La première partie de Raanjhanaa est placée sous le signe de la comédie et de la romance, emplie de rires et de danse, de légèreté, de couleurs et d’odeurs. Après l’entracte l’atmosphère change totalement et on entre dans une partie politique qui pourra dérouter certains et faire regretter l’insouciance et la désinvolture du début. Cependant il ne s’agit que du catalyseur dramatique qui nous conduit vers un final d’une grande intensité totalement inattendu.
L’intrigue a priori romantique diffère totalement des romances bollywoodiennes classiques. Tout d’abord chaque personnage porte avec lui sa part d’ombre que l’on découvre petit à petit au cours du film, bien souvent à l’occasion de twists tout aussi imprévisibles que dramatiques. Ensuite l’aspect social est particulièrement développé, une caractéristique que l’on retrouve plus volontiers dans le cinéma hindi de la fin des années 70 ou dans le cinéma du sud. À ce titre, Raanjhanaa rappellera Alaipayuthey par son aspect romance sociale ou encore Kaadhal pour le néo-réalisme de son histoire d’amour.

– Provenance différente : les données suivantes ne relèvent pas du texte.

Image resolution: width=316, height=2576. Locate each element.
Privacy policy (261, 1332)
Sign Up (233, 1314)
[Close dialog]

Par ailleurs, le film attache une importance particulière a l’atmosphère et à l’immersion du spectateur. Pour y parvenir le réalisateur s’appuie notamment sur le soin des détails et la cohérence de la description de la ville, de ses habitants et de leur vie quotidienne (à l’image de la plongée dans Dehli que constituait Delhi-6). Mais le gros de l’immersion est dû à la profondeur des personnages secondaires, le fidèle Murari et l’éprise éternellement éconduite Bindiya, qu’on aura l’impression de côtoyer depuis de nombreuses années au terme de la projection.

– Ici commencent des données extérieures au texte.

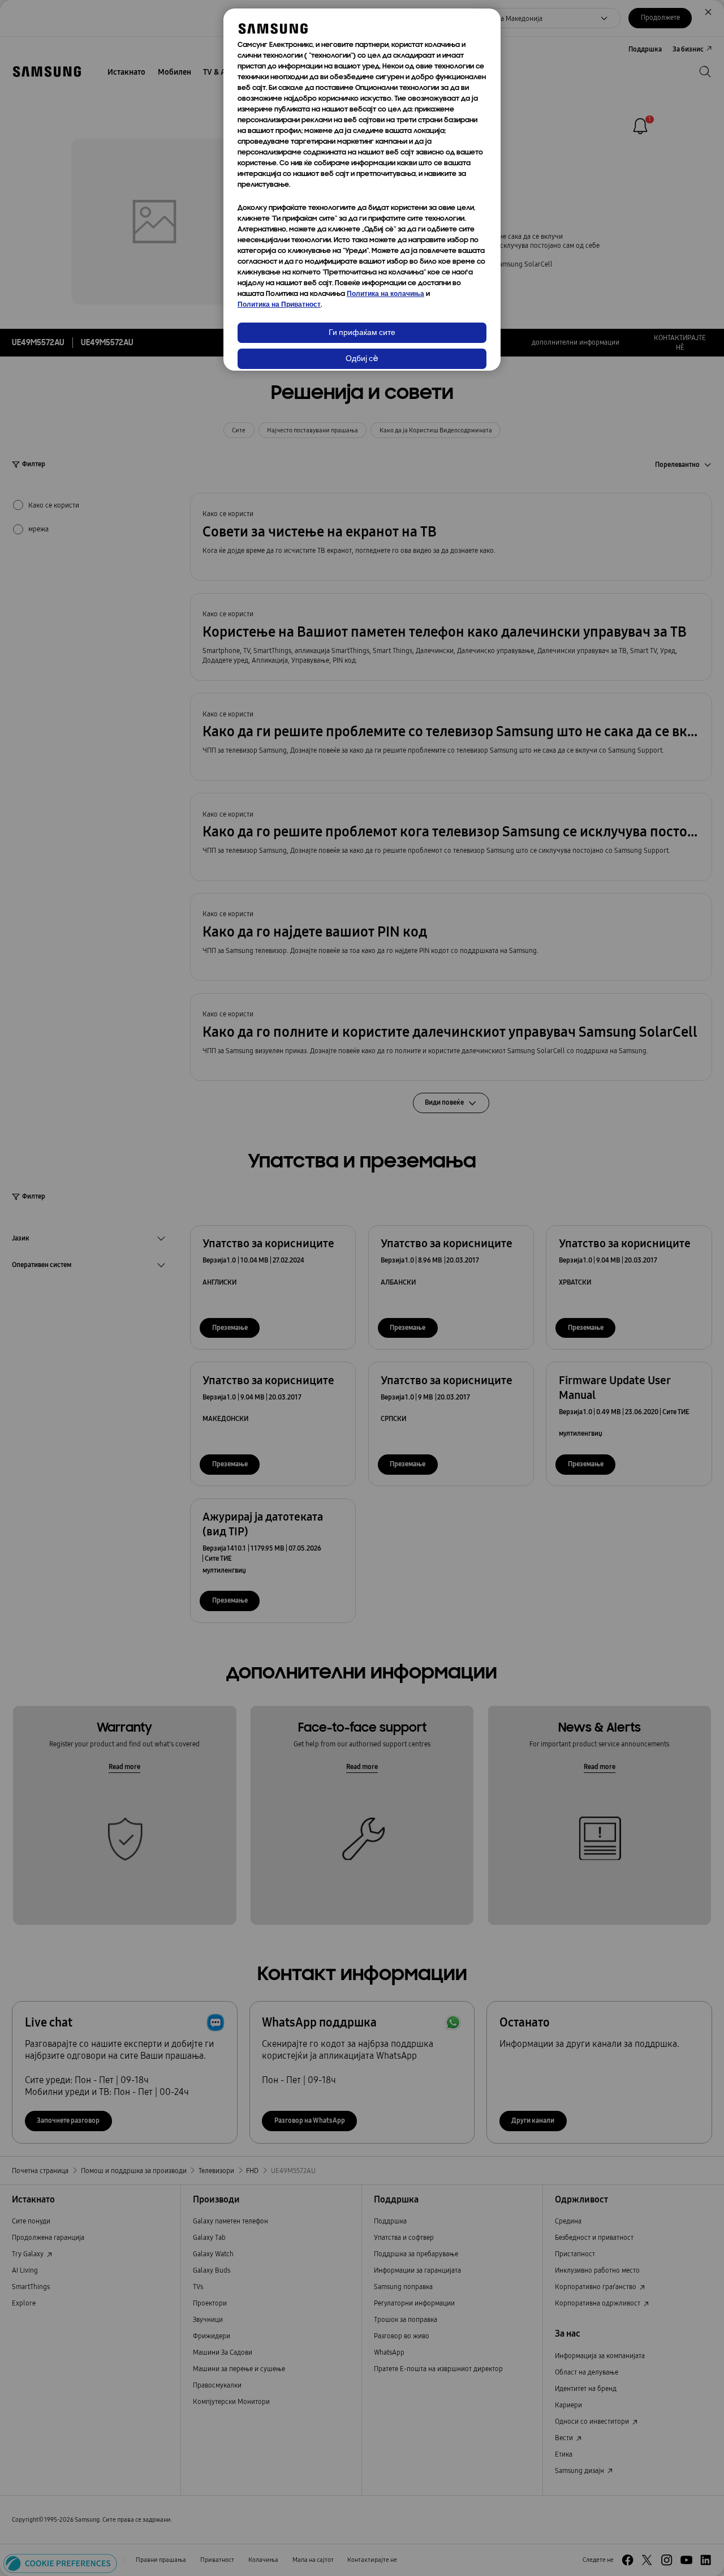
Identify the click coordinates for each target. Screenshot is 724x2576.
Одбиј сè (362, 359)
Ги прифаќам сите (362, 333)
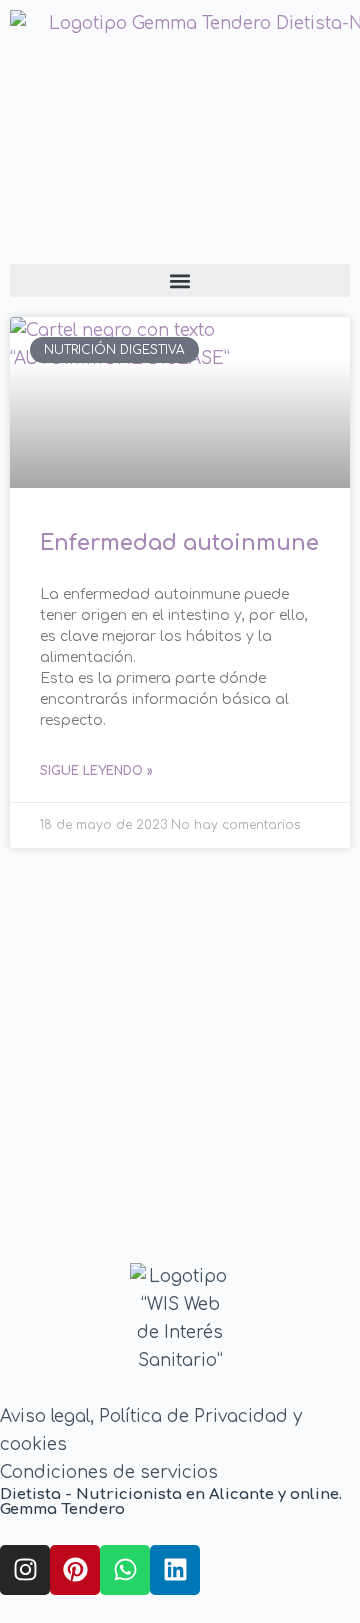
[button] (180, 280)
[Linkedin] (175, 1570)
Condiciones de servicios (109, 1472)
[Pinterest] (75, 1570)
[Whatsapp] (125, 1570)
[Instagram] (25, 1570)
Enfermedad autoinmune (179, 543)
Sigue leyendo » (96, 771)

On notera que la version doublée en tamoul, Ambikapathy, sortira une semaine après la version hindi dans le sud du pays. La notoriété de Dhanush et de la musique, mais aussi le démarrage encourageant de la version hindi assurant un bel avenir au film ont motivé les producteurs pour augmenter le nombre de copies.

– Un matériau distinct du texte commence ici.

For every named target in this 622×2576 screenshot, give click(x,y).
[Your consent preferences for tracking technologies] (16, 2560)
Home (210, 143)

On ressort de la salle bouleversés, chavirés et malmenés par une histoire profonde et touchante sans concession qui ne cède jamais aux sirènes de Bollywood. Des personnages forts dont on aurait aimé partager plus longtemps les aventures, et des interprétations à la hauteur avec notamment un Dhanush époustouflant. Le tout magnifié par une musique et une cinématographie totalement dédiés à la mise en valeur de l’histoire. Et même si la partie politique pourra en rebuter certains, ne boudons pas notre plaisir et saluons Raanjhanaa qui confirme le renouveau tant attendu de la romance hindi.